§ **TASK OBJECTIVE**:
Pictures do not belong in the copy; restate the records below word for word.

(Stored data entries)
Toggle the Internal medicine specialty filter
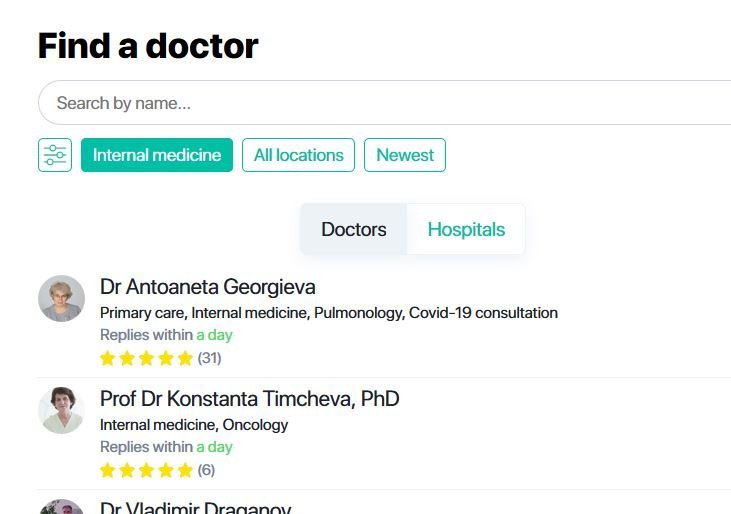The width and height of the screenshot is (731, 514). (x=157, y=155)
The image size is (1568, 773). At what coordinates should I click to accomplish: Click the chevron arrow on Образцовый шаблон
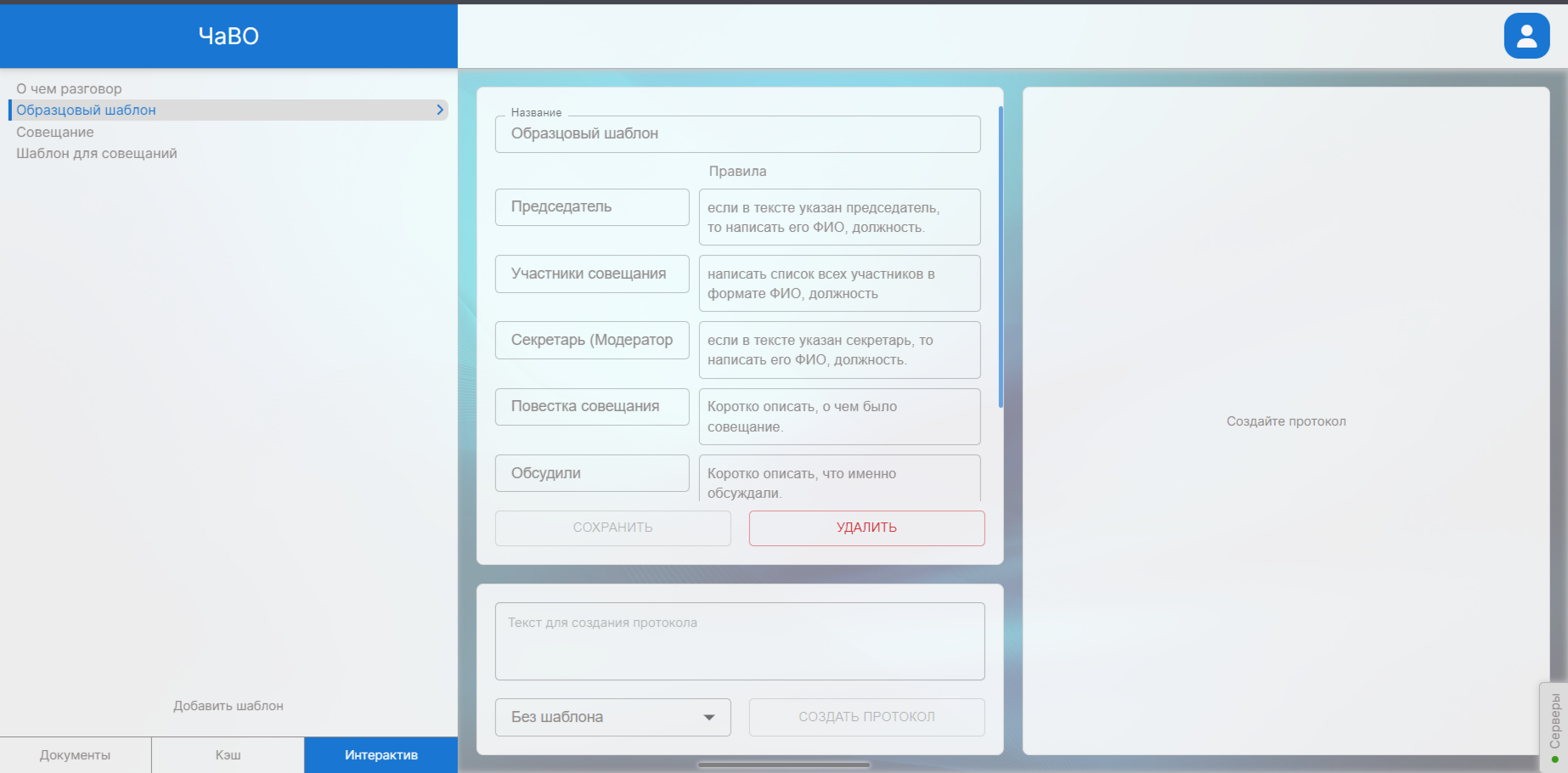439,110
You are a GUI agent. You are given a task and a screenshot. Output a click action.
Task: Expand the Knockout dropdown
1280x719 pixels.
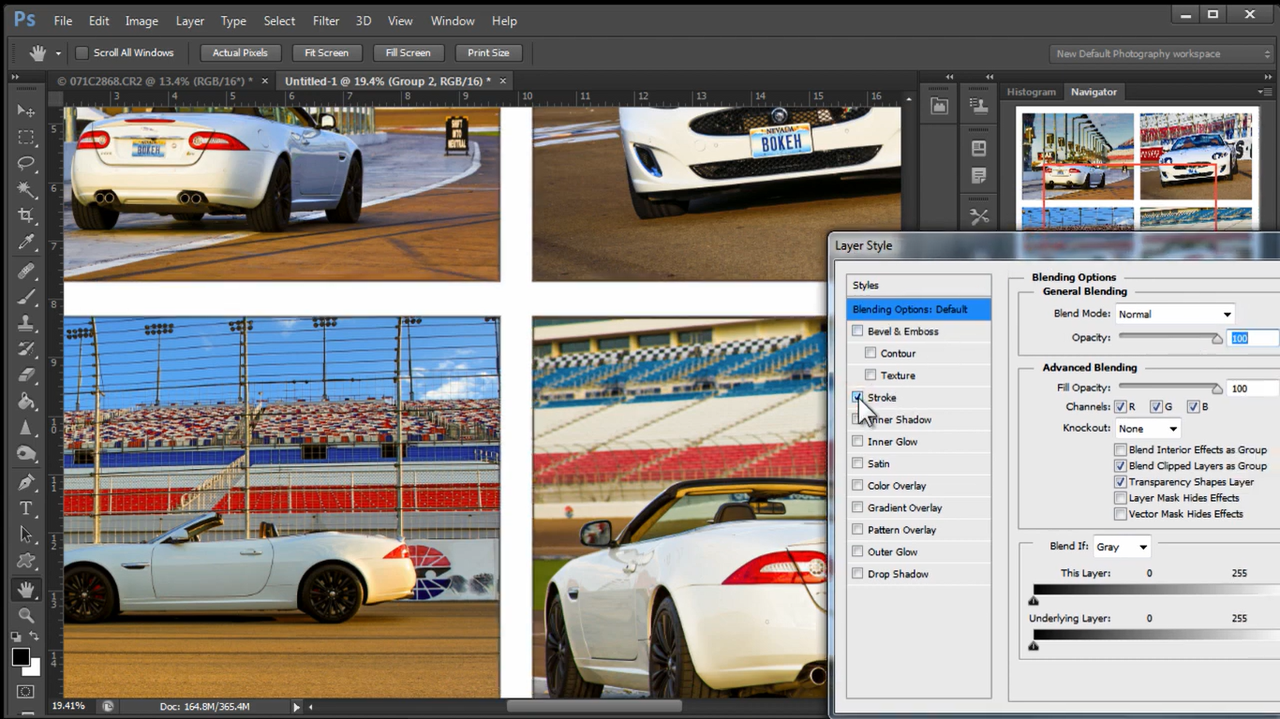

§ **YOUR RESPONSE**:
Toggle the Internal medicine specialty filter
The width and height of the screenshot is (731, 514). (x=157, y=155)
The image size is (1568, 773). At what coordinates should I click to accomplish: Click the chevron arrow on Образцовый шаблон
439,110
You are a GUI agent. You are given a task and a screenshot. Output a click action.
Task: Expand the Knockout dropdown
1280x719 pixels.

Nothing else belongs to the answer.